With global food demand predicted to grow by 50–80% by 2050, timely strategies are required to best adapt to the projected changes in agriculture. In this study, we illustrated how adaptation strategies not requiring additional inputs (sowing date and genotype choice) could be used to minimise the impact of projected stresses and raise wheat productivity in Australia. Yield and abiotic stresses impacting productivity of wheat crops were quantified in silico for the 1990s (1976–2005) and the 2050s (2036–2065) across the Australian wheatbelt using a modified version of the Agricultural Production Systems sIMulator (APSIM) and 33 Global Circulation Models (GCMs) under the Representative Concentration Pathways (RCP) 8.5. Two adaptation strategies were assessed: adaptation of sowing dates and/or adaptation of cultivars of contrasting phenology (i.e. fast-spring, mid-spring, slow-spring and fast-winter cultivars). For a given cultivar, optimum sowing windows associated with highest long-term yield were projected to shift to earlier dates by 2050 at most locations, with an average shift of 9.6 days for a mid-spring cultivar. Sowing early maturing cultivars enabled further increase in projected yield in major parts of the wheatbelt. In the tested conditions, sowing and cultivar adaptation allowed simulated crops to minimise the impact of abiotic stresses while limiting the shortening of the grain filling period due to global warming.

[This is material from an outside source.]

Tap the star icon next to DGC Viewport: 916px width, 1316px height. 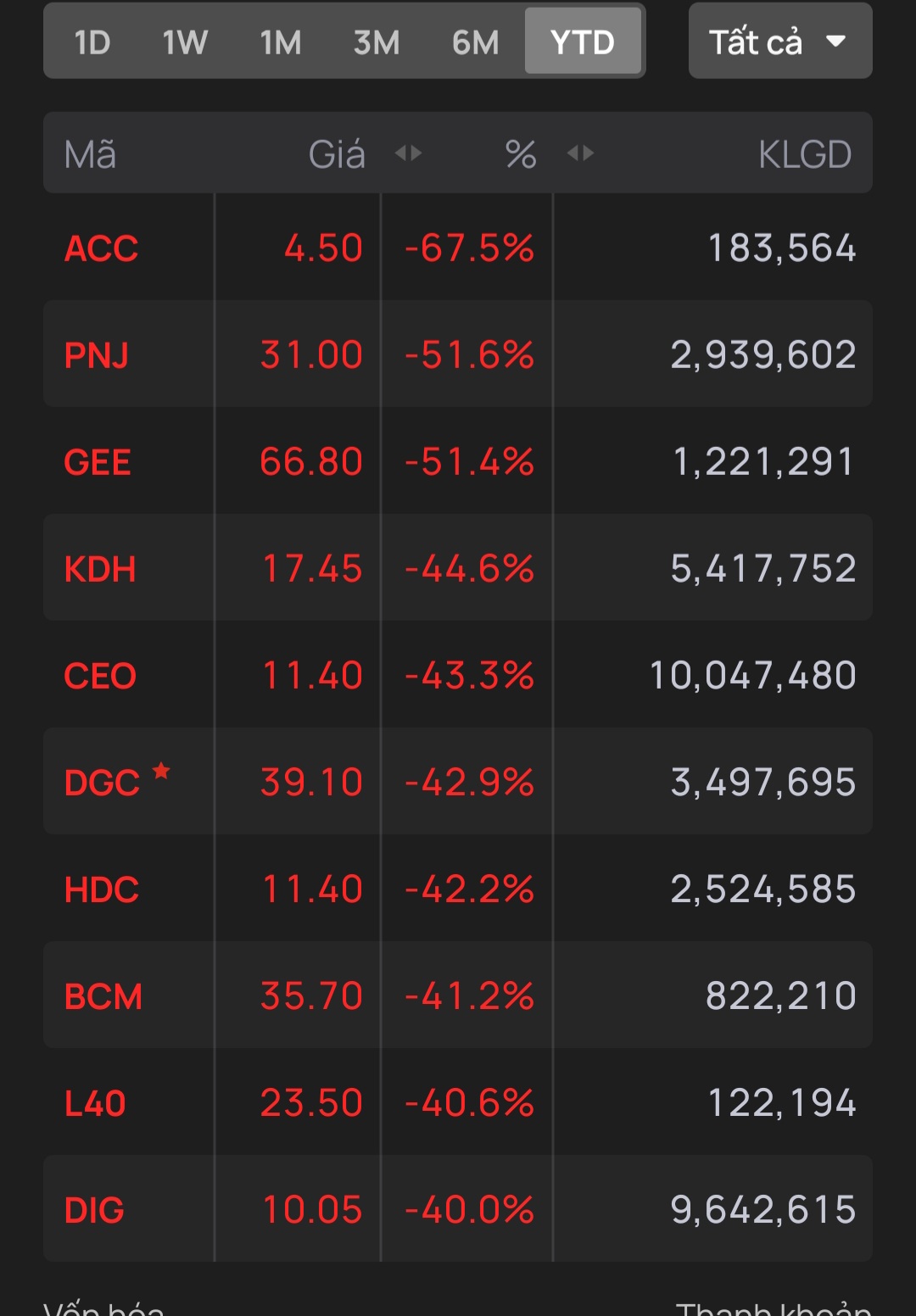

Thanks to CO₂ fertilisation and proper adaptation, the frequency of severe frost, heat and drought stress was reduced in all regions, except in the West where severe drought was projected to occur more frequently in the 2050s. This allowed a national yield increase of 4.6% with reduced risk of crop failure at most locations. While the study focused on stress avoidance through adaptations (sowing dates and choice of cultivar phenology), breeding for enhanced drought and heat tolerance appeared promising avenues to further improve wheat productivity.

到2050年，全球粮食需求预计将增长50-80％，因此需要及时采取战略，以最好地适应农业的预期变化。在这项研究中，我们说明了如何使用不需要额外投入（播种日期和基因型选择）的适应策略来最大程度地减少预计压力的影响并提高澳大利亚的小麦生产力。在计算机上量化了影响小麦作物生产力的单产和非生物胁迫在1990年（1976-2005年）和2050年代（2036-2065年）的整个澳大利亚小麦带上，使用农业生产系统模拟程序（APSIM）的改进版本和代表浓度路径（RCP）8.5下的33种全球流通模式（GCM） 。评估了两种适应策略：播期的适应和/或物候相反的品种的适应（即快春，中春，慢春和快冬品种）。对于给定的品种，与最高长期产量相关的最佳播种期预计在大多数地点将在2050年之前移到较早的日期，中春品种平均移到9.6天。播种早熟品种可以进一步提高小麦带主要部分的预计单产。在测试条件下 播种和品种适应使模拟作物能够最大程度地减少非生物胁迫的影响，同时限制由于全球变暖而导致的籽粒充实期的缩短。多亏了CO₂施肥和适当的适应措施，除西部地区预计在2050年代发生严重干旱的地区之外，所有地区的严重霜冻，高温和干旱胁迫的发生率均降低。这使全国单产提高了4.6％，同时大多数地区的农作物歉收风险降低。虽然研究的重点是通过适应措施（播种日期和品种物候选择）来避免胁迫，但为增强干旱和耐热性而进行的育种似乎是进一步提高小麦生产力的有前途的途径。